An automated pipeline that:
  1. Splits a bundled PDF into individual documents
  2. Classifies each section by type
  3. Extracts structured data from each section using type-specific schemas

Step 1: Split the Document Bundle

First, define the expected document types and split the bundle:
import requests
import json

AIFANO_API_KEY = "ak_live_your_key_here"
BASE_URL = "https://platform.aifano.com"

# Split the bundled document
split_result = requests.post(
    f"{BASE_URL}/split",
    headers={"Authorization": f"Bearer {AIFANO_API_KEY}"},
    json={
        "input": "aifano://loan-application-bundle.pdf",
        "split_description": [
            {"title": "Application Form", "description": "The main loan application form with borrower details"},
            {"title": "Income Statement", "description": "Pay stubs, tax returns, or income verification"},
            {"title": "Bank Statement", "description": "Bank account statements showing balances and transactions"},
            {"title": "ID Document", "description": "Government-issued identification (passport, driver's license)"},
            {"title": "Supporting Document", "description": "Any other supporting documentation"}
        ]
    }
).json()

print(f"Found {len(split_result['result'])} sections:")
for section in split_result["result"]:
    print(f"  - {section['category']}: pages {section['page_range']['start']}-{section['page_range']['end']}")

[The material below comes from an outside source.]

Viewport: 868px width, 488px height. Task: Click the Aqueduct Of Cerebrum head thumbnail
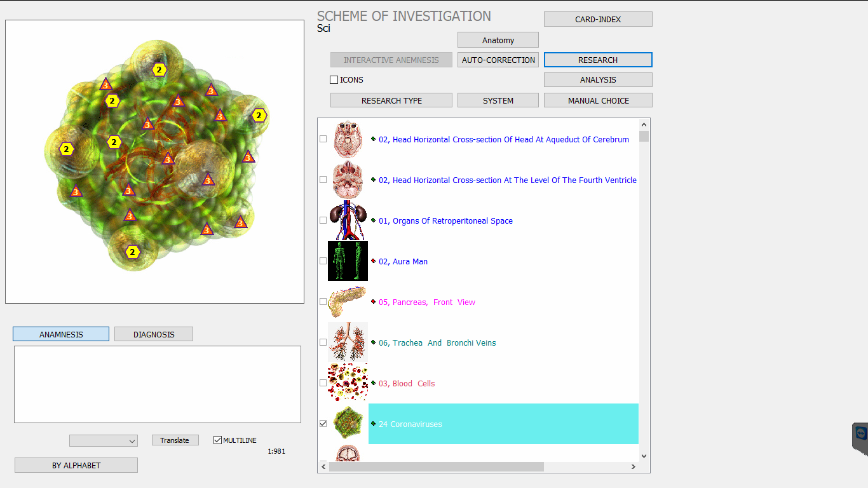348,139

Step 2: Define Type-Specific Schemas

Create extraction schemas for each document type:
Python
schemas = {
    "Application Form": {
        "type": "object",
        "properties": {
            "applicant_name": {"type": "string"},
            "loan_amount": {"type": "number"},
            "loan_purpose": {"type": "string"},
            "employment_status": {"type": "string"},
            "annual_income": {"type": "number"}
        }
    },
    "Income Statement": {
        "type": "object",
        "properties": {
            "employer": {"type": "string"},
            "period": {"type": "string"},
            "gross_income": {"type": "number"},
            "net_income": {"type": "number"}
        }
    },
    "Bank Statement": {
        "type": "object",
        "properties": {
            "bank_name": {"type": "string"},
            "account_number": {"type": "string"},
            "period": {"type": "string"},
            "opening_balance": {"type": "number"},
            "closing_balance": {"type": "number"}
        }
    }
}

Step 3: Extract Data from Each Section

Use async endpoints for parallel processing:
Python
import time

# Submit extraction jobs for each section
jobs = []
for section in split_result["result"]:
    category = section["category"]
    if category not in schemas:
        continue

    job = requests.post(
        f"{BASE_URL}/extract_async",
        headers={"Authorization": f"Bearer {AIFANO_API_KEY}"},
        json={
            "input": f"jobid://{split_result['job_id']}",
            "schema": schemas[category],
            "system_prompt": f"Extract data from this {category}."
        }
    ).json()

    jobs.append({"job_id": job["job_id"], "category": category})

# Poll for all results
results = {}
for job_info in jobs:
    while True:
        status = requests.get(
            f"{BASE_URL}/job/{job_info['job_id']}",
            headers={"Authorization": f"Bearer {AIFANO_API_KEY}"}
        ).json()

        if status["status"] in ("COMPLETED", "FAILED"):
            results[job_info["category"]] = status.get("result")
            break
        time.sleep(2)

print(json.dumps(results, indent=2))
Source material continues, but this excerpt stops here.